Data processing in forms: Via the contact form, we collect the information marked as mandatory fields (typically first name, last name, email address, company and your message text). This data is stored by HubSpot on our HubSpot account servers so that we can receive and process your enquiry. Even during entry, HubSpot may carry out certain validations (e.g. to prevent spam or to check whether the email address is valid). When you submit the form, you consent to the processing of your personal data for the purpose of contacting you. We use the data to answer your enquiry and to carry out any requested actions (e.g. send documents, arrange a consultation). Depending on the content of the enquiry, the processing may be carried out for the initiation of a contract and thus be based on Art. 6 para. 1 lit. b GDPR (for pre-contractual enquiries) or on our legitimate interest in effective communication with interested parties and customers (Art. 6 para. 1 lit. f GDPR). In Switzerland, processing is based on Art. 31 para. 2 lit. a revFADP (enquiries from the data subject). Your information is used exclusively to process the enquiry and for any follow-up questions.
Meetings/bookings: If we offer online appointment booking via HubSpot (calendar function), the above explanations apply accordingly. The data entered by you (e.g. name, email, desired appointment) is used to arrange appointments and processed by HubSpot on our behalf. You may receive automatic emails from HubSpot to confirm or remind you of the appointment. These processes are also based on Art. 6 para. 1 lit. b GDPR (performance of pre-contractual measures at your request).
HubSpot CTAs, download elements and embedded content: On individual subpages, HubSpot CTAs, download buttons, form elements, appointment bookings or related content may also be embedded. When such elements are loaded or clicked, a connection to HubSpot may be established. Technical connection data such as IP address, browser and device information, time of access, page accessed and information about your interaction with the respective element may be processed. If you enter data via a HubSpot element or request content, the data you provide will be processed to provide the requested content, handle your enquiry and, where applicable, for further communication.
HubSpot CRM: We also use HubSpot as a CRM system to manage customers and interested parties. The data collected via forms as well as further communication (e.g. email correspondence with you) may be stored in HubSpot in order to maintain a history of our interaction. This serves our legitimate interest in efficient customer care and communication (Art. 6 para. 1 lit. f GDPR). HubSpot helps us answer enquiries more quickly and provide content in a targeted manner.
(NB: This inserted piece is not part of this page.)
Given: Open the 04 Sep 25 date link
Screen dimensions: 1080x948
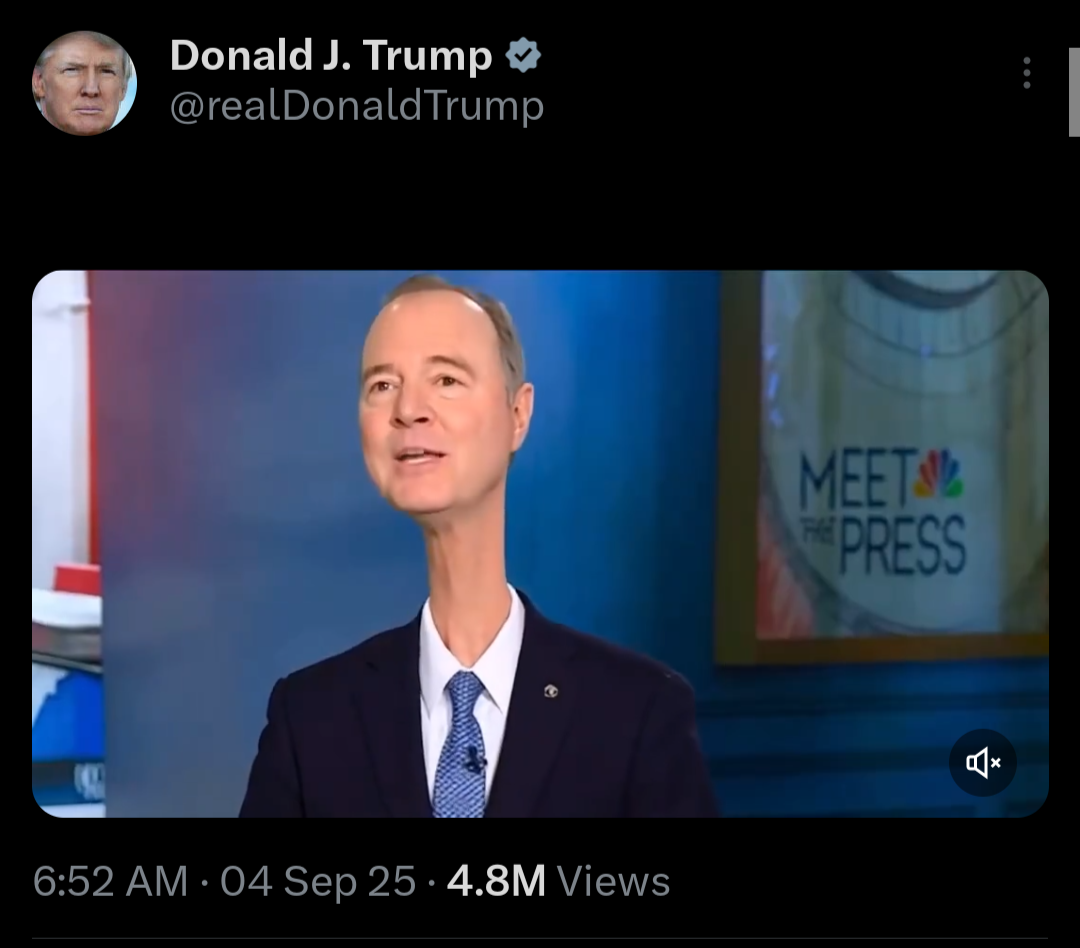Looking at the screenshot, I should (318, 881).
However, without your consent, we do not use the contact data stored in HubSpot for unsolicited advertising.
Website tracking by HubSpot: HubSpot offers web analysis functions that can be used to record the behaviour of website visitors – particularly if they are already stored as contacts in our CRM. For this purpose, HubSpot uses cookies that enable the visitor to be recognised and previous interactions with our company to be linked. This tracking takes place exclusively on the basis of your explicit consent via our cookie banner (Art. 6 para. 1 lit. a GDPR). If you give your consent, HubSpot can automatically collect certain usage data, including in particular: pages accessed, duration and time of visits, geographical origin (based on IP addresses), device used and browser type as well as interactions with forms or CTAs. As soon as a personal reference has been established through a previous interaction (e.g. newsletter registration or form), we can assign the data to a specific contact and trigger corresponding follow-up actions (e.g. emails for repeated visits). Without your consent, this function remains disabled and no personal tracking takes place. In this case, HubSpot does not set any tracking cookies on your device. According to HubSpot, aggregated or anonymised usage statistics are provided in most analyses. HubSpot does not permanently store the full IP address and does not directly link it to a contact – except where identification has occurred via interactions (e.g. email clicks or form submission).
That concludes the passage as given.